__What to produce__
Write out every entry again exactly as it stands.

__Exercise data__
* * * * * * *

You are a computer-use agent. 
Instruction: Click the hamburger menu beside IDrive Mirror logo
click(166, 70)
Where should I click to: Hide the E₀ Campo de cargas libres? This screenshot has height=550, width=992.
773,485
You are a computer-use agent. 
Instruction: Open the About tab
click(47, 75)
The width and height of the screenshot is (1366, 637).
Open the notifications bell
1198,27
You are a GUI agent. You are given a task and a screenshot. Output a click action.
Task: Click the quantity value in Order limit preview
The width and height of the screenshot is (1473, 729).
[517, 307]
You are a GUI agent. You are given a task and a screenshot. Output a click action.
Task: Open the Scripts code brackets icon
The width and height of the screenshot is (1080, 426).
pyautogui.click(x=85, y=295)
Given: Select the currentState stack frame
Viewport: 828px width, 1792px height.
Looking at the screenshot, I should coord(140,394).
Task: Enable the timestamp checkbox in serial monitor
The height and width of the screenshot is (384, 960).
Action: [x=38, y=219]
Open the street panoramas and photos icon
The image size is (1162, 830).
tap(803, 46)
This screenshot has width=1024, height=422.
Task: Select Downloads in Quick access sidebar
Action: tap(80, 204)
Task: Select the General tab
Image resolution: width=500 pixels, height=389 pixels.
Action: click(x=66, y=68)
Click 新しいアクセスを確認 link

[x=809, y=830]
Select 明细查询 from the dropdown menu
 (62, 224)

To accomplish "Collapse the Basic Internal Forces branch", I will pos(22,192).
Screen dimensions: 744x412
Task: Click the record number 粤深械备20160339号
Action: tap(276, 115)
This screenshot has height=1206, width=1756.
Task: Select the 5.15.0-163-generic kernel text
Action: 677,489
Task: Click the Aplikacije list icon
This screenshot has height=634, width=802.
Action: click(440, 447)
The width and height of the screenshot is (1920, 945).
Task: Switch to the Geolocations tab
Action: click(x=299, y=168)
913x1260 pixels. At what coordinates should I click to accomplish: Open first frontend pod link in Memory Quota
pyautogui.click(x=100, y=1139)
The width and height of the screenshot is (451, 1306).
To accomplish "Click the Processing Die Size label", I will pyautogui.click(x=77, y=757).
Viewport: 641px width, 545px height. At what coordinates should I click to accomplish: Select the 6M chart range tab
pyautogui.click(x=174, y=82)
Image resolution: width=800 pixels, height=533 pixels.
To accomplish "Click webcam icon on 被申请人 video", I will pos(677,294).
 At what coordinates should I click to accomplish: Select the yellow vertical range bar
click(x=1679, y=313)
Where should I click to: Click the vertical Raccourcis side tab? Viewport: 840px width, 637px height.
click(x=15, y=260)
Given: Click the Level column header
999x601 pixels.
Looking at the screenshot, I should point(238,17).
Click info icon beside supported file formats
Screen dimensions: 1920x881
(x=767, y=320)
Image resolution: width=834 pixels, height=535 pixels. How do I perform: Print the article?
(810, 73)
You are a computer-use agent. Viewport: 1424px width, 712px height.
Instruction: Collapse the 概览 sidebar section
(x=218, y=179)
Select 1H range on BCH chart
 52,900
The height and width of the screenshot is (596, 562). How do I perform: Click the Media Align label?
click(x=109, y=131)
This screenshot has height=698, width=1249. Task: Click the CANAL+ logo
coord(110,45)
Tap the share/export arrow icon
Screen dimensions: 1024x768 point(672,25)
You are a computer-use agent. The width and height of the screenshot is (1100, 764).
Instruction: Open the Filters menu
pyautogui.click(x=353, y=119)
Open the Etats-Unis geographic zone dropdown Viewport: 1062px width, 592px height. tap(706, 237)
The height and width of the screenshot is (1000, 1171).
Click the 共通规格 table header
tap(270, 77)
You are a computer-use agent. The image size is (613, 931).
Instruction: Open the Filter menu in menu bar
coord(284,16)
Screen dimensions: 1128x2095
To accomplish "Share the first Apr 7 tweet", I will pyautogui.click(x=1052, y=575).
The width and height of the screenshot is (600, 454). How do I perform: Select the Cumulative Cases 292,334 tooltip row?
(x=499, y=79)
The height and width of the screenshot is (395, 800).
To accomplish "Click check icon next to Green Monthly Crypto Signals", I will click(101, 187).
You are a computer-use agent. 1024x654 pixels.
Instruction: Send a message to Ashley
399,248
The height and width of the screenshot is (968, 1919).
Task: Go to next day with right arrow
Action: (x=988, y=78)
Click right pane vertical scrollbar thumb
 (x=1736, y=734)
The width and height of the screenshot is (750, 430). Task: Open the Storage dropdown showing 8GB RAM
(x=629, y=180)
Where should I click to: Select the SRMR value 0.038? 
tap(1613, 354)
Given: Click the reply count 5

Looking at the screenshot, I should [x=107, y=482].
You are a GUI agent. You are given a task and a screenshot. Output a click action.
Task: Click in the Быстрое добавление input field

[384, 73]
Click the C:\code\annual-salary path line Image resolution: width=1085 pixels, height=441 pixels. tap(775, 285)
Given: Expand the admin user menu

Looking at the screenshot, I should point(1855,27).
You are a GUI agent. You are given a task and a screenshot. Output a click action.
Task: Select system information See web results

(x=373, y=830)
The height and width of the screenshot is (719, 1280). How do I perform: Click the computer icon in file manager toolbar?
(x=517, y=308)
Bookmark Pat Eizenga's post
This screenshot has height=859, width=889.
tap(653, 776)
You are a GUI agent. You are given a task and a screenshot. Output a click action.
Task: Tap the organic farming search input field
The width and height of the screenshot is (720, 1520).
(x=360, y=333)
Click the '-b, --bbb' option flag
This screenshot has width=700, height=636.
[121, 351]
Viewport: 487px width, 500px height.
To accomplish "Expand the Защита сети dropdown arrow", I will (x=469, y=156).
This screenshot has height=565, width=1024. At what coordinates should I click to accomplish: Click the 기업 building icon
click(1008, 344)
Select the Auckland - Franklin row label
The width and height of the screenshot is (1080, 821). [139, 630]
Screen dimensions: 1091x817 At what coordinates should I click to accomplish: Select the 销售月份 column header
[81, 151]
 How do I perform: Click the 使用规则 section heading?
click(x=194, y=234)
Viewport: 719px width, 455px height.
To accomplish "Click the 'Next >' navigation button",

* * * * * * *

__Result for this exercise__
You are a computer-use agent. 
Instruction: Click the hamburger menu beside IDrive Mirror logo
click(166, 70)
Where should I click to: Hide the E₀ Campo de cargas libres? This screenshot has height=550, width=992.
773,485
You are a computer-use agent. 
Instruction: Open the About tab
click(47, 75)
The width and height of the screenshot is (1366, 637).
Open the notifications bell
1198,27
You are a GUI agent. You are given a task and a screenshot. Output a click action.
Task: Click the quantity value in Order limit preview
The width and height of the screenshot is (1473, 729).
[517, 307]
You are a GUI agent. You are given a task and a screenshot. Output a click action.
Task: Open the Scripts code brackets icon
The width and height of the screenshot is (1080, 426).
pyautogui.click(x=85, y=295)
Given: Select the currentState stack frame
Viewport: 828px width, 1792px height.
Looking at the screenshot, I should coord(140,394).
Task: Enable the timestamp checkbox in serial monitor
The height and width of the screenshot is (384, 960).
Action: [x=38, y=219]
Open the street panoramas and photos icon
The image size is (1162, 830).
tap(803, 46)
This screenshot has width=1024, height=422.
Task: Select Downloads in Quick access sidebar
Action: tap(80, 204)
Task: Select the General tab
Image resolution: width=500 pixels, height=389 pixels.
Action: click(x=66, y=68)
Click 新しいアクセスを確認 link

[x=809, y=830]
Select 明细查询 from the dropdown menu
 (62, 224)

To accomplish "Collapse the Basic Internal Forces branch", I will pos(22,192).
Screen dimensions: 744x412
Task: Click the record number 粤深械备20160339号
Action: tap(276, 115)
This screenshot has height=1206, width=1756.
Task: Select the 5.15.0-163-generic kernel text
Action: 677,489
Task: Click the Aplikacije list icon
This screenshot has height=634, width=802.
Action: click(440, 447)
The width and height of the screenshot is (1920, 945).
Task: Switch to the Geolocations tab
Action: click(x=299, y=168)
913x1260 pixels. At what coordinates should I click to accomplish: Open first frontend pod link in Memory Quota
pyautogui.click(x=100, y=1139)
The width and height of the screenshot is (451, 1306).
To accomplish "Click the Processing Die Size label", I will pyautogui.click(x=77, y=757).
Viewport: 641px width, 545px height. At what coordinates should I click to accomplish: Select the 6M chart range tab
pyautogui.click(x=174, y=82)
Image resolution: width=800 pixels, height=533 pixels.
To accomplish "Click webcam icon on 被申请人 video", I will pos(677,294).
 At what coordinates should I click to accomplish: Select the yellow vertical range bar
click(x=1679, y=313)
Where should I click to: Click the vertical Raccourcis side tab? Viewport: 840px width, 637px height.
click(x=15, y=260)
Given: Click the Level column header
999x601 pixels.
Looking at the screenshot, I should point(238,17).
Click info icon beside supported file formats
Screen dimensions: 1920x881
(x=767, y=320)
Image resolution: width=834 pixels, height=535 pixels. How do I perform: Print the article?
(810, 73)
You are a computer-use agent. Viewport: 1424px width, 712px height.
Instruction: Collapse the 概览 sidebar section
(x=218, y=179)
Select 1H range on BCH chart
 52,900
The height and width of the screenshot is (596, 562). How do I perform: Click the Media Align label?
click(x=109, y=131)
This screenshot has height=698, width=1249. Task: Click the CANAL+ logo
coord(110,45)
Tap the share/export arrow icon
Screen dimensions: 1024x768 point(672,25)
You are a computer-use agent. The width and height of the screenshot is (1100, 764).
Instruction: Open the Filters menu
pyautogui.click(x=353, y=119)
Open the Etats-Unis geographic zone dropdown Viewport: 1062px width, 592px height. tap(706, 237)
The height and width of the screenshot is (1000, 1171).
Click the 共通规格 table header
tap(270, 77)
You are a computer-use agent. The image size is (613, 931).
Instruction: Open the Filter menu in menu bar
coord(284,16)
Screen dimensions: 1128x2095
To accomplish "Share the first Apr 7 tweet", I will pyautogui.click(x=1052, y=575).
The width and height of the screenshot is (600, 454). How do I perform: Select the Cumulative Cases 292,334 tooltip row?
(x=499, y=79)
The height and width of the screenshot is (395, 800).
To accomplish "Click check icon next to Green Monthly Crypto Signals", I will click(101, 187).
You are a computer-use agent. 1024x654 pixels.
Instruction: Send a message to Ashley
399,248
The height and width of the screenshot is (968, 1919).
Task: Go to next day with right arrow
Action: (x=988, y=78)
Click right pane vertical scrollbar thumb
 (x=1736, y=734)
The width and height of the screenshot is (750, 430). Task: Open the Storage dropdown showing 8GB RAM
(x=629, y=180)
Where should I click to: Select the SRMR value 0.038? 
tap(1613, 354)
Given: Click the reply count 5

Looking at the screenshot, I should [x=107, y=482].
You are a GUI agent. You are given a task and a screenshot. Output a click action.
Task: Click in the Быстрое добавление input field

[384, 73]
Click the C:\code\annual-salary path line Image resolution: width=1085 pixels, height=441 pixels. tap(775, 285)
Given: Expand the admin user menu

Looking at the screenshot, I should point(1855,27).
You are a GUI agent. You are given a task and a screenshot. Output a click action.
Task: Select system information See web results

(x=373, y=830)
The height and width of the screenshot is (719, 1280). How do I perform: Click the computer icon in file manager toolbar?
(x=517, y=308)
Bookmark Pat Eizenga's post
This screenshot has height=859, width=889.
tap(653, 776)
You are a GUI agent. You are given a task and a screenshot. Output a click action.
Task: Tap the organic farming search input field
The width and height of the screenshot is (720, 1520).
(x=360, y=333)
Click the '-b, --bbb' option flag
This screenshot has width=700, height=636.
[121, 351]
Viewport: 487px width, 500px height.
To accomplish "Expand the Защита сети dropdown arrow", I will (x=469, y=156).
This screenshot has height=565, width=1024. At what coordinates should I click to accomplish: Click the 기업 building icon
click(1008, 344)
Select the Auckland - Franklin row label
The width and height of the screenshot is (1080, 821). [139, 630]
Screen dimensions: 1091x817 At what coordinates should I click to accomplish: Select the 销售月份 column header
[81, 151]
 How do I perform: Click the 使用规则 section heading?
click(x=194, y=234)
Viewport: 719px width, 455px height.
To accomplish "Click the 'Next >' navigation button",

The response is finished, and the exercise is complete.